What this task involves => Can you reproduce each of the lines below word for word?

(Saved data entries)
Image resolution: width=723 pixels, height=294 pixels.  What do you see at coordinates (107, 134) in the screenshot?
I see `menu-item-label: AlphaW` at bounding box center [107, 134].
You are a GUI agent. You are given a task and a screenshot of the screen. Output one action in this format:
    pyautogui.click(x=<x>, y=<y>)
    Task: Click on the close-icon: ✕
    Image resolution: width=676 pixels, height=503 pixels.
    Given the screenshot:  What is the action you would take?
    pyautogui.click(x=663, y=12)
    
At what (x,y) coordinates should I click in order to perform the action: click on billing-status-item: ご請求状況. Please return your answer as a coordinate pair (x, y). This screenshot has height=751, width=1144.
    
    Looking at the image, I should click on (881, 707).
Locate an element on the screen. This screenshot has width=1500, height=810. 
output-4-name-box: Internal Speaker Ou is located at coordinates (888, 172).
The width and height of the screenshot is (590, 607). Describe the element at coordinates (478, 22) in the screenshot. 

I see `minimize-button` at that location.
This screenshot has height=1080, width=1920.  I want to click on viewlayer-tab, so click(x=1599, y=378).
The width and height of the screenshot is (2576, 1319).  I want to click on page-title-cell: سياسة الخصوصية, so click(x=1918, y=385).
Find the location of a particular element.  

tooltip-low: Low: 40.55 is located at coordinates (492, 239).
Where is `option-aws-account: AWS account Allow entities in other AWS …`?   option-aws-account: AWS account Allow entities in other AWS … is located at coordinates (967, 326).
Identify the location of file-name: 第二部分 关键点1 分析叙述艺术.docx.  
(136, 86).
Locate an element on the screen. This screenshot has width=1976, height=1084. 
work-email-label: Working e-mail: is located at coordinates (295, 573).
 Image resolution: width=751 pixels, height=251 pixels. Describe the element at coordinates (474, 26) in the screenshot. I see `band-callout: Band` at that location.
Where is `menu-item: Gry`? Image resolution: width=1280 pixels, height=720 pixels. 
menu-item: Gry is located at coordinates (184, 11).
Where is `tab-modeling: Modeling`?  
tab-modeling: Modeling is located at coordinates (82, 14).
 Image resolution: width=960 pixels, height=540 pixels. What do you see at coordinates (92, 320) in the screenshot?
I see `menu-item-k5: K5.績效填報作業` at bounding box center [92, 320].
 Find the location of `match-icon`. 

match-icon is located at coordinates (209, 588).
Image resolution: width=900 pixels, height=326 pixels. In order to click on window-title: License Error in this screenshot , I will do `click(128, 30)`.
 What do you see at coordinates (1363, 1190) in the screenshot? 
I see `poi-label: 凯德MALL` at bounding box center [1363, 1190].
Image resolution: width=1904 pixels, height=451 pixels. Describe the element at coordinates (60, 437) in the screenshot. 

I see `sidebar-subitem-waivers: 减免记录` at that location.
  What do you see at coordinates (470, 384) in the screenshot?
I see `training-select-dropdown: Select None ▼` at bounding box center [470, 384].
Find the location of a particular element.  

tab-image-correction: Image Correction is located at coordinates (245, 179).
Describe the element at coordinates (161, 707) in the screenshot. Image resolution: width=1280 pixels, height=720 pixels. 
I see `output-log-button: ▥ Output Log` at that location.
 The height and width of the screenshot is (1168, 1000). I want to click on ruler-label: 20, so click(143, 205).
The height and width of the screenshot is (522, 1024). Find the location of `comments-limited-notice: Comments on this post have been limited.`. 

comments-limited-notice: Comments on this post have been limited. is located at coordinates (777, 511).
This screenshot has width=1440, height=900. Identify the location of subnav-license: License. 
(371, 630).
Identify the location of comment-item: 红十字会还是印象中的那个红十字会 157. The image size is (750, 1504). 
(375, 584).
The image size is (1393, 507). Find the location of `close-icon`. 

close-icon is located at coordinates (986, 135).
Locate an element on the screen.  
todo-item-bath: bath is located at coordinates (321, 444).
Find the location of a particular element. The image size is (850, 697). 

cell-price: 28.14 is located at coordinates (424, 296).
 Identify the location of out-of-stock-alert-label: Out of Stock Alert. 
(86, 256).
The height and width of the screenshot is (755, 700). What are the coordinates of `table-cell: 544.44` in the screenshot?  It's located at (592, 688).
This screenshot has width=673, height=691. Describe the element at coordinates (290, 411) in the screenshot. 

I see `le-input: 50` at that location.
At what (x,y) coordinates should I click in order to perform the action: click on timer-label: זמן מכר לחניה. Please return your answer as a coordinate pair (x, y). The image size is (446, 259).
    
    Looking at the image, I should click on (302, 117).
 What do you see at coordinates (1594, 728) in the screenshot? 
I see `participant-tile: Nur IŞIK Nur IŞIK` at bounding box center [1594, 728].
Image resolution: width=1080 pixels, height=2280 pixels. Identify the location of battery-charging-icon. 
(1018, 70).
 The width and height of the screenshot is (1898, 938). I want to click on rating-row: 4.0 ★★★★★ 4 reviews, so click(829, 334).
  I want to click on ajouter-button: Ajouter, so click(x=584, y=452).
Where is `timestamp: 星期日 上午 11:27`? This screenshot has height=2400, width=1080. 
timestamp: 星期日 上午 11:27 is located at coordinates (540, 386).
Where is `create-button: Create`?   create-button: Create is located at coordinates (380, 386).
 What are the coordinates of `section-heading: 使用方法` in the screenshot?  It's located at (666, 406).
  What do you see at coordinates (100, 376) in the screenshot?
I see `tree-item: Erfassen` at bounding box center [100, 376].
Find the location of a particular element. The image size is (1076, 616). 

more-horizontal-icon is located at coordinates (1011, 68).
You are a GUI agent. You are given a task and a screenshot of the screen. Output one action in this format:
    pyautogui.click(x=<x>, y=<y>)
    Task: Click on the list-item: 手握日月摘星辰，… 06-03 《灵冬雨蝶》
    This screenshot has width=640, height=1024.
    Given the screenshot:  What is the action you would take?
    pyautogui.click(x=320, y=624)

Task result =>
Image resolution: width=723 pixels, height=294 pixels.  What do you see at coordinates (107, 134) in the screenshot?
I see `menu-item-label: AlphaW` at bounding box center [107, 134].
You are a GUI agent. You are given a task and a screenshot of the screen. Output one action in this format:
    pyautogui.click(x=<x>, y=<y>)
    Task: Click on the close-icon: ✕
    Image resolution: width=676 pixels, height=503 pixels.
    Given the screenshot:  What is the action you would take?
    pyautogui.click(x=663, y=12)
    
At what (x,y) coordinates should I click in order to perform the action: click on billing-status-item: ご請求状況. Please return your answer as a coordinate pair (x, y). This screenshot has height=751, width=1144.
    
    Looking at the image, I should click on (881, 707).
Locate an element on the screen. This screenshot has width=1500, height=810. 
output-4-name-box: Internal Speaker Ou is located at coordinates (888, 172).
The width and height of the screenshot is (590, 607). Describe the element at coordinates (478, 22) in the screenshot. 

I see `minimize-button` at that location.
This screenshot has height=1080, width=1920.  I want to click on viewlayer-tab, so click(x=1599, y=378).
The width and height of the screenshot is (2576, 1319).  I want to click on page-title-cell: سياسة الخصوصية, so click(x=1918, y=385).
Find the location of a particular element.  

tooltip-low: Low: 40.55 is located at coordinates (492, 239).
Where is `option-aws-account: AWS account Allow entities in other AWS …`?   option-aws-account: AWS account Allow entities in other AWS … is located at coordinates (967, 326).
Identify the location of file-name: 第二部分 关键点1 分析叙述艺术.docx.  
(136, 86).
Locate an element on the screen. This screenshot has width=1976, height=1084. 
work-email-label: Working e-mail: is located at coordinates (295, 573).
 Image resolution: width=751 pixels, height=251 pixels. Describe the element at coordinates (474, 26) in the screenshot. I see `band-callout: Band` at that location.
Where is `menu-item: Gry`? Image resolution: width=1280 pixels, height=720 pixels. 
menu-item: Gry is located at coordinates (184, 11).
Where is `tab-modeling: Modeling`?  
tab-modeling: Modeling is located at coordinates (82, 14).
 Image resolution: width=960 pixels, height=540 pixels. What do you see at coordinates (92, 320) in the screenshot?
I see `menu-item-k5: K5.績效填報作業` at bounding box center [92, 320].
 Find the location of `match-icon`. 

match-icon is located at coordinates (209, 588).
Image resolution: width=900 pixels, height=326 pixels. In order to click on window-title: License Error in this screenshot , I will do `click(128, 30)`.
 What do you see at coordinates (1363, 1190) in the screenshot? 
I see `poi-label: 凯德MALL` at bounding box center [1363, 1190].
Image resolution: width=1904 pixels, height=451 pixels. Describe the element at coordinates (60, 437) in the screenshot. 

I see `sidebar-subitem-waivers: 减免记录` at that location.
  What do you see at coordinates (470, 384) in the screenshot?
I see `training-select-dropdown: Select None ▼` at bounding box center [470, 384].
Find the location of a particular element.  

tab-image-correction: Image Correction is located at coordinates (245, 179).
Describe the element at coordinates (161, 707) in the screenshot. Image resolution: width=1280 pixels, height=720 pixels. 
I see `output-log-button: ▥ Output Log` at that location.
 The height and width of the screenshot is (1168, 1000). I want to click on ruler-label: 20, so click(143, 205).
The height and width of the screenshot is (522, 1024). Find the location of `comments-limited-notice: Comments on this post have been limited.`. 

comments-limited-notice: Comments on this post have been limited. is located at coordinates (777, 511).
This screenshot has width=1440, height=900. Identify the location of subnav-license: License. 
(371, 630).
Identify the location of comment-item: 红十字会还是印象中的那个红十字会 157. The image size is (750, 1504). 
(375, 584).
The image size is (1393, 507). Find the location of `close-icon`. 

close-icon is located at coordinates (986, 135).
Locate an element on the screen.  
todo-item-bath: bath is located at coordinates (321, 444).
Find the location of a particular element. The image size is (850, 697). 

cell-price: 28.14 is located at coordinates (424, 296).
 Identify the location of out-of-stock-alert-label: Out of Stock Alert. 
(86, 256).
The height and width of the screenshot is (755, 700). What are the coordinates of `table-cell: 544.44` in the screenshot?  It's located at (592, 688).
This screenshot has width=673, height=691. Describe the element at coordinates (290, 411) in the screenshot. 

I see `le-input: 50` at that location.
At what (x,y) coordinates should I click in order to perform the action: click on timer-label: זמן מכר לחניה. Please return your answer as a coordinate pair (x, y). The image size is (446, 259).
    
    Looking at the image, I should click on (302, 117).
 What do you see at coordinates (1594, 728) in the screenshot? 
I see `participant-tile: Nur IŞIK Nur IŞIK` at bounding box center [1594, 728].
Image resolution: width=1080 pixels, height=2280 pixels. Identify the location of battery-charging-icon. 
(1018, 70).
 The width and height of the screenshot is (1898, 938). I want to click on rating-row: 4.0 ★★★★★ 4 reviews, so click(829, 334).
  I want to click on ajouter-button: Ajouter, so click(x=584, y=452).
Where is `timestamp: 星期日 上午 11:27`? This screenshot has height=2400, width=1080. 
timestamp: 星期日 上午 11:27 is located at coordinates (540, 386).
Where is `create-button: Create`?   create-button: Create is located at coordinates (380, 386).
 What are the coordinates of `section-heading: 使用方法` in the screenshot?  It's located at (666, 406).
  What do you see at coordinates (100, 376) in the screenshot?
I see `tree-item: Erfassen` at bounding box center [100, 376].
Find the location of a particular element. The image size is (1076, 616). 

more-horizontal-icon is located at coordinates (1011, 68).
You are a GUI agent. You are given a task and a screenshot of the screen. Output one action in this format:
    pyautogui.click(x=<x>, y=<y>)
    Task: Click on the list-item: 手握日月摘星辰，… 06-03 《灵冬雨蝶》
    This screenshot has width=640, height=1024.
    Given the screenshot:  What is the action you would take?
    pyautogui.click(x=320, y=624)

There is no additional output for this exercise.